Snowbanks can pose danger

Give a child a mountain of dirt or snow and a group of children can be amused for months.
In climbing to the top of a dirt pile, the only one disappointed is the washerwoman who has to clean ground-in dirt.
When climbing to the top of snow piles, even when the temperature rises above freezing, the only one worried is mom, who is concerned about you being chilled and wet.
Just like cardboard boxes, piles and dirt have proven to be great kid attractors.
Kids are not discouraged. When I grew up and only had to walk a block to school, we didn’t walk along the plowed sidewalks; rather, we choose to walk along the edge of the snowbank that ran against the roadway.
It was more challenging.
We were told that it wasn’t safe, and we were not supposed to do it. But what mom didn’t know, mom couldn’t be hurt by it.
It was far more taxing challenging our balance, and getting us to climb up and down at driveways and jumping across the chasms created where home owners had cut their sidewalks through to the road.
Instead of a 10-minute walk to school, the uneven snowbanks added more time to our journey.
Were we worried about the dangers? Of course not. We only cared about the challenges that we faced.
We challenged ourselves with who could lose their balance the fewest times in that block-long trail walk, or who could jump the farthest without falling from the bank.
As a Cub leader, one of the things my young Cubs learned to make at winter camp were snow quinzee shelters.
The Cubs never slept in them, but they discovered that by creating huge piles of snow in the morning, by late afternoon they could burrow in and lay out a bed of bows to keep their sleeping bags off the ground and they would be able to spend a comfortable night sleeping.
Today, one of the great worries facing community leaders is the creation of those under snow caverns on streets with huge piles of snow. More than one child has been injured from the collapse of those piles, or being injured should a vehicle drive into the bank by accident.
I would like to say that I never engaged in making those forts and caves on the boulevard, but I quickly would be proven wrong. It was part of our winter adventure and something to do outdoors.

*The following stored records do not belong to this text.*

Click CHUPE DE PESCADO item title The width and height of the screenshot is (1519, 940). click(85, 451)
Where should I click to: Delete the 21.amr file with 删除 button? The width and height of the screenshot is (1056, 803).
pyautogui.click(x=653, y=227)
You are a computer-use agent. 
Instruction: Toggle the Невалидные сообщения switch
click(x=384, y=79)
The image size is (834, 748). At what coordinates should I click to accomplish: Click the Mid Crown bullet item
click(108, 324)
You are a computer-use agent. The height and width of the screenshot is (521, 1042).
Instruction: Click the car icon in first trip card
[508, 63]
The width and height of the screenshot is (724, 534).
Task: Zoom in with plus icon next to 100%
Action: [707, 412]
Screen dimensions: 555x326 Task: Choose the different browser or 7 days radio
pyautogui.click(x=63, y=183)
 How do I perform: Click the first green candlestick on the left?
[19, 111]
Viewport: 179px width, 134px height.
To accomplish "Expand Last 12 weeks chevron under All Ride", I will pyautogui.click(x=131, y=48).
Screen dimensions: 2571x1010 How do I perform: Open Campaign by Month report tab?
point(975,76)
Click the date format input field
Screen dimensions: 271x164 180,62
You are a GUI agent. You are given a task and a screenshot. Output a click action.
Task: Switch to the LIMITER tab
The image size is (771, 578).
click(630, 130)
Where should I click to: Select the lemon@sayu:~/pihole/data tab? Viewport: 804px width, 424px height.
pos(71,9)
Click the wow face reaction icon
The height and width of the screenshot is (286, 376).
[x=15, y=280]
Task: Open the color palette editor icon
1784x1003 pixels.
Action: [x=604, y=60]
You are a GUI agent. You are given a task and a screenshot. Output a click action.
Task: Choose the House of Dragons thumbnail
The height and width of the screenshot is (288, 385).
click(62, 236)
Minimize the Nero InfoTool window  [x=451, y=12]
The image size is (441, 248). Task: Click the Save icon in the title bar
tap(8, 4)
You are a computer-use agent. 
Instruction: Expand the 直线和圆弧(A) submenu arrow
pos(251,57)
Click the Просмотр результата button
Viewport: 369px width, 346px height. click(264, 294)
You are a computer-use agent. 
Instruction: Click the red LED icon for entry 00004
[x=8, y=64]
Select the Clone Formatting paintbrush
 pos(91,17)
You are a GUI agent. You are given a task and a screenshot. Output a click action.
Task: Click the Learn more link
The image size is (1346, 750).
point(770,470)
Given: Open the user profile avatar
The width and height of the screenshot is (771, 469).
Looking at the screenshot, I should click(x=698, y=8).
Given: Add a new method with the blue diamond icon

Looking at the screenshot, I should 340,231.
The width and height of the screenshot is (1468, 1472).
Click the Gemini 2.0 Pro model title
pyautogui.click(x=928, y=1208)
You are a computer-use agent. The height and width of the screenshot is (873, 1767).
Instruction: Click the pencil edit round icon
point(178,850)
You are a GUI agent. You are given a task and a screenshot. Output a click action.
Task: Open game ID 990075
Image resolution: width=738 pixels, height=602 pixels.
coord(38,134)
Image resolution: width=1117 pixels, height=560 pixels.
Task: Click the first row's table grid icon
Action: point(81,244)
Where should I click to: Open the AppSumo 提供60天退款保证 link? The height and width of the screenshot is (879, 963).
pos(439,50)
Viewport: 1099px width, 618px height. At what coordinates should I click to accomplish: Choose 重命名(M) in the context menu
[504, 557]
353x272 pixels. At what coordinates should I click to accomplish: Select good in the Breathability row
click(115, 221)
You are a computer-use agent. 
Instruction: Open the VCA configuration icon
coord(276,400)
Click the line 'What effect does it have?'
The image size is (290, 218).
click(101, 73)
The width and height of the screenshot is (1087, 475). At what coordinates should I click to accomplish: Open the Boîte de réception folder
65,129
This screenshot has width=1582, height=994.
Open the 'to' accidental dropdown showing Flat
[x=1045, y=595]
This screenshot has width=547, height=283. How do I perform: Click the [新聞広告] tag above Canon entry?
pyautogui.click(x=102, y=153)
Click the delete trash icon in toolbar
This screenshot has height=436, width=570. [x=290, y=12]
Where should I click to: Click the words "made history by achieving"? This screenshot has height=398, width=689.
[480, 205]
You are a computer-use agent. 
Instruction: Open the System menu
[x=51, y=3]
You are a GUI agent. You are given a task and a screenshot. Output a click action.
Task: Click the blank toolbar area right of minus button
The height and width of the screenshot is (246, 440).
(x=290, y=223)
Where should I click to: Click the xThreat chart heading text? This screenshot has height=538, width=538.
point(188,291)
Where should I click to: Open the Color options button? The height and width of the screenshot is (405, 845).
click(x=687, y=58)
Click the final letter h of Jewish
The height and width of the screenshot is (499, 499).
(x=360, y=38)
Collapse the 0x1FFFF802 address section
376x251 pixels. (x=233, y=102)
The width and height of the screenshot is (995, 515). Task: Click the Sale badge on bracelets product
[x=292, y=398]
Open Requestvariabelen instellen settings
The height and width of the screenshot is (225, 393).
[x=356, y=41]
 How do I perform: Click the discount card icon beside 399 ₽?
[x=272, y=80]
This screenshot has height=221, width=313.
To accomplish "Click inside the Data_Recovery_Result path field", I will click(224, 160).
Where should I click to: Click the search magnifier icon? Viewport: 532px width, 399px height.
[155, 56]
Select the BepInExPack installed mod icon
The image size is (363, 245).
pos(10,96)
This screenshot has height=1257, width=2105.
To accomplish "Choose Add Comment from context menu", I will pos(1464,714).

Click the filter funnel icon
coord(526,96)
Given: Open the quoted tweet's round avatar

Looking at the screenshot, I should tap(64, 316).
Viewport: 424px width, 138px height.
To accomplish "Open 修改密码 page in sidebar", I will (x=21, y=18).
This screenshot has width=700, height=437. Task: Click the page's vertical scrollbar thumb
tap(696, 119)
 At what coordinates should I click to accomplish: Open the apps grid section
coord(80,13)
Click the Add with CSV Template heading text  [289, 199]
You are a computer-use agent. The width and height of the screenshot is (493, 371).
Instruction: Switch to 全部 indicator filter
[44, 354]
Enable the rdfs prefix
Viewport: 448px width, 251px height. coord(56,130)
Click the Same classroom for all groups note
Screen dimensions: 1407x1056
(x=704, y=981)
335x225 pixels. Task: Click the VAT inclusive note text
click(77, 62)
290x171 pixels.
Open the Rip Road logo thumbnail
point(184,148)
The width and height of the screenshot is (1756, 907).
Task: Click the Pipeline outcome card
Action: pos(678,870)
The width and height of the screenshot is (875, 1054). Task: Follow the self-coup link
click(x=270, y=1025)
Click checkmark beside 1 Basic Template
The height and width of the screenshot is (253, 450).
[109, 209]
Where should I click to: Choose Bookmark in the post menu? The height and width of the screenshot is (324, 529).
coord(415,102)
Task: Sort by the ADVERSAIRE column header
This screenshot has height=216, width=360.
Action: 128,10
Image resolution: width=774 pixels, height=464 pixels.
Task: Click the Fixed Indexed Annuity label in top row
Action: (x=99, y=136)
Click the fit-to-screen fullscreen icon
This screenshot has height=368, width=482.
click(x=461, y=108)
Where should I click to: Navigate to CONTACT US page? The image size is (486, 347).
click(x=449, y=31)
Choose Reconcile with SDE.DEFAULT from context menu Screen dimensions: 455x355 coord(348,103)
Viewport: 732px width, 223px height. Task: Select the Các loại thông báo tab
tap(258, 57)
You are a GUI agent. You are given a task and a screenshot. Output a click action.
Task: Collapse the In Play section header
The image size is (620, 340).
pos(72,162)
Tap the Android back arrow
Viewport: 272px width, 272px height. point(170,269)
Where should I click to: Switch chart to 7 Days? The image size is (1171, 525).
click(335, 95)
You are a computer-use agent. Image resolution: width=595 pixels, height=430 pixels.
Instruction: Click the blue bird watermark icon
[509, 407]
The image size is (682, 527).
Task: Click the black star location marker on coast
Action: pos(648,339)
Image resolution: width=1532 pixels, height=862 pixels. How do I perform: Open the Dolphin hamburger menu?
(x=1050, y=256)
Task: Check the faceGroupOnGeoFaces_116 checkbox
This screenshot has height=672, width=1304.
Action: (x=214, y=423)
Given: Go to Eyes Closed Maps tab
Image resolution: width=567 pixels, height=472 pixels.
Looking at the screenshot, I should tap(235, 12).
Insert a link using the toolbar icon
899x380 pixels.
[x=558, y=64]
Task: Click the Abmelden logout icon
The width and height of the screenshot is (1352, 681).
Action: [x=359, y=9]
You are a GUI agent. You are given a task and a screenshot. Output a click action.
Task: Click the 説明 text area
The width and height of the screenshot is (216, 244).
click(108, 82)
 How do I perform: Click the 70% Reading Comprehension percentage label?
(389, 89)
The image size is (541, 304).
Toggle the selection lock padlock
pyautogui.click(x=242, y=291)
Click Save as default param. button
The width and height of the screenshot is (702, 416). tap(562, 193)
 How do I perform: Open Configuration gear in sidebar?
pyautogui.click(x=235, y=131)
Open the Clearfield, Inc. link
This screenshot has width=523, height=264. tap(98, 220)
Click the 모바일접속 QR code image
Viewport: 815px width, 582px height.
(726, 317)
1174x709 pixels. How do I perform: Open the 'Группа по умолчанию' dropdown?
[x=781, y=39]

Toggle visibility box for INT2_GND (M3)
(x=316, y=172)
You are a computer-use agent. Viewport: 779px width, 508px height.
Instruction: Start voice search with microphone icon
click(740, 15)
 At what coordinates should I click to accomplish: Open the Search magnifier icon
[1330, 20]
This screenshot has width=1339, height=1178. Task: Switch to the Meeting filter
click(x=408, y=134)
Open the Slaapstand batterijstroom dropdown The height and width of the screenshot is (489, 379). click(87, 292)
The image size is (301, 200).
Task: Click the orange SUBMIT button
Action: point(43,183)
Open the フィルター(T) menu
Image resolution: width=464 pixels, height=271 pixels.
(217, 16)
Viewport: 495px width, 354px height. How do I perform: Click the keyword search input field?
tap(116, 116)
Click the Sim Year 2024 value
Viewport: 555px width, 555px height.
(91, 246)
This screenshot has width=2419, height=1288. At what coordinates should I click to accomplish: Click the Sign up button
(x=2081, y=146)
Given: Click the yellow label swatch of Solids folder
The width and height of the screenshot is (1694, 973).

It was always too much work to shovel and build a pile in the backyard to create a fort when the town snowplows had done such a good job on the street.
My father eventually would discover our snow fort and clear the top away. We still had a fort but it was open to the sky.
Snowbanks can be dangerous, and as drivers we have to be aware that they are fun places for young kids to play on.
Just as my parents warned me about the dangers of walking on the edges, we have to continue doing that same cautioning.